**** Fragmento ****
La apertura de China hacia la vida diplomática internacional caía por su propio peso: la última votación de las Naciones Unidas señaló con claridad absoluta (Confirmado Nº 284) que, una vez apaciguadas las aguas de la Revolución Cultural, consolidando el frente interno, era inevitable la reversión del aislamiento asiático. Orientado hacia el esclarecimiento de la prensa occidental, el primer ministro chino sostuvo ante Edgar Snow que el proceso iniciado con el primer dadzebao, si 25 de mayo de 1966, había concluido, y que acaso el último paso de la etapa será una Constitución que se conocerá en la última mitad de 1971. Mientras tanto, confirmada en su rumbo por el reconocimiento de varios países occidentales —los últimos fueron Italia y Canadá—, China sigue adelante, y aun tiende líneas hacia Estados Unidos.
La visita de una quincena de jugadores norteamericanos de ping-pong fue una muestra del curso que ha tomado la diplomacia china; las derrotas infligidas a los deportistas —descontadas de antemano: los chinos dominan hasta el hartazgo las relaciones con la pelotita de celuloide, paleta por medio— fueron una amable excusa para ratificar amistosos sentimientos hacia el pueblo estadounidense. Menos sensacional que los espectáculos montados en la Opera de Pekín, el deporte fue una excelente vidriera tiara reflejar la tendencia que predomina por hoy en China; la retribución de atenciones —una embajada toma forma para participar en torneos atléticos norteamericanos— hará de marco para reservados, importantes contactos entre diplomáticos de los dos países.
Obviamente, el derretido cubito deportivo reclamó la rutinaria imaginación de las redacciones occidentales; una simple ojeada a la mayoría de los titulares y comentarios permitiría inferir que mañana mismo se abrirían embajadas en Pekín y Washington, y nada está más lejos de la realidad. Es que algo más que cautela requiere un verdadero deshielo entre las dos capitales: falta resolver el futuro de Chiang Kai-shek, el constante acercamiento entre EE. UU y la URSS, la ubicación de Japón y la India en el damero distinto que propone la nueva actitud china; en suma, Washington debe afrontar —como siempre, forzada por la realidad— el ímprobo trabajo de revisar toda su política internacional, incluido el abandono de prejuicios y objetivos superados.
****
Lista de tareas —
A: Según el fragmento sobre la diplomacia china, ¿cuáles fueron los últimos países occidentales en reconocer a China?
B: Resuma en dos oraciones el fragmento sobre la diplomacia china.
C: Prosiga la redacción del fragmento sobre la diplomacia china a partir de su última oración.
Los datos que aparecen a continuación constituyen un material aparte, independiente del fragmento.
**** Datos recopilados ****
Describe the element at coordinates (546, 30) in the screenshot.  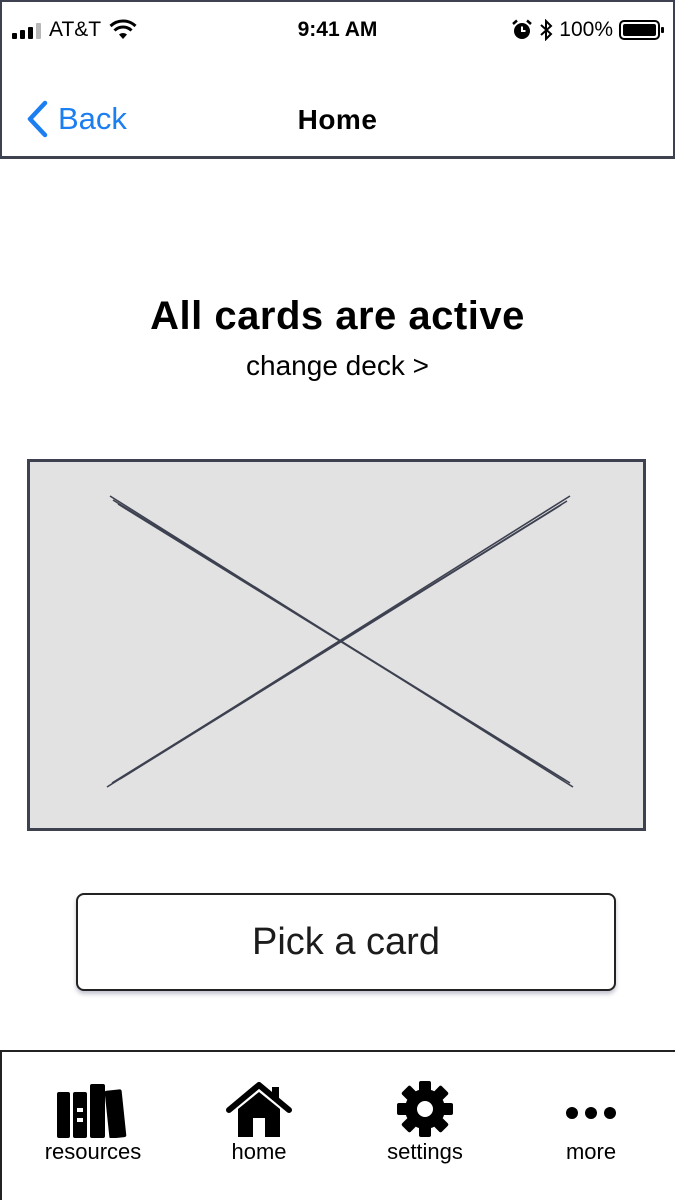
I see `bluetooth-icon` at that location.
****
Resultados —
A: Italia y Canadá.

B: Tras consolidar su frente interno al término de la Revolución Cultural, China se abre a la vida diplomática internacional, confirmada en su rumbo por el reconocimiento de países como Italia y Canadá, y tiende líneas hacia Estados Unidos. La visita de jugadores norteamericanos de ping-pong reflejó esa tendencia, pero un verdadero deshielo entre Pekín y Washington exige resolver cuestiones como el futuro de Chiang Kai-shek y obliga a Washington a revisar toda su política internacional.

C:
Las declaraciones de William Rogers, apenas insinuada la apertura de un proceso que puede reclamar una década hasta su clausura, tuvieron como meta ganar tiempo, recuperar el aliento ante las proposiciones de Pekín. Paralelamente, Richard Nixon reclamó de su "dador de sangre intelectual", Henry Kissinger, una revaluación de la política norteamericana en Asia: la sola posibilidad de dialogar con China sobre Taiwan modifica completamente el cuadro de la acción norteamericana tanto en Indochina como en Japón, el Golfo de Bengala y la India, y reclama previsiones distintas a las formuladas —y aplicadas con minuciosa pulcritud— por el finado John Foster Dulles. Para Nixon, el paso chino significa una paradoja, y acaso un nuevo as para su poker electoral: transformar un fantasma belicoso de 750 millones de habitantes en un casi amigo podría hacer impacto en la conciencia media norteamericana.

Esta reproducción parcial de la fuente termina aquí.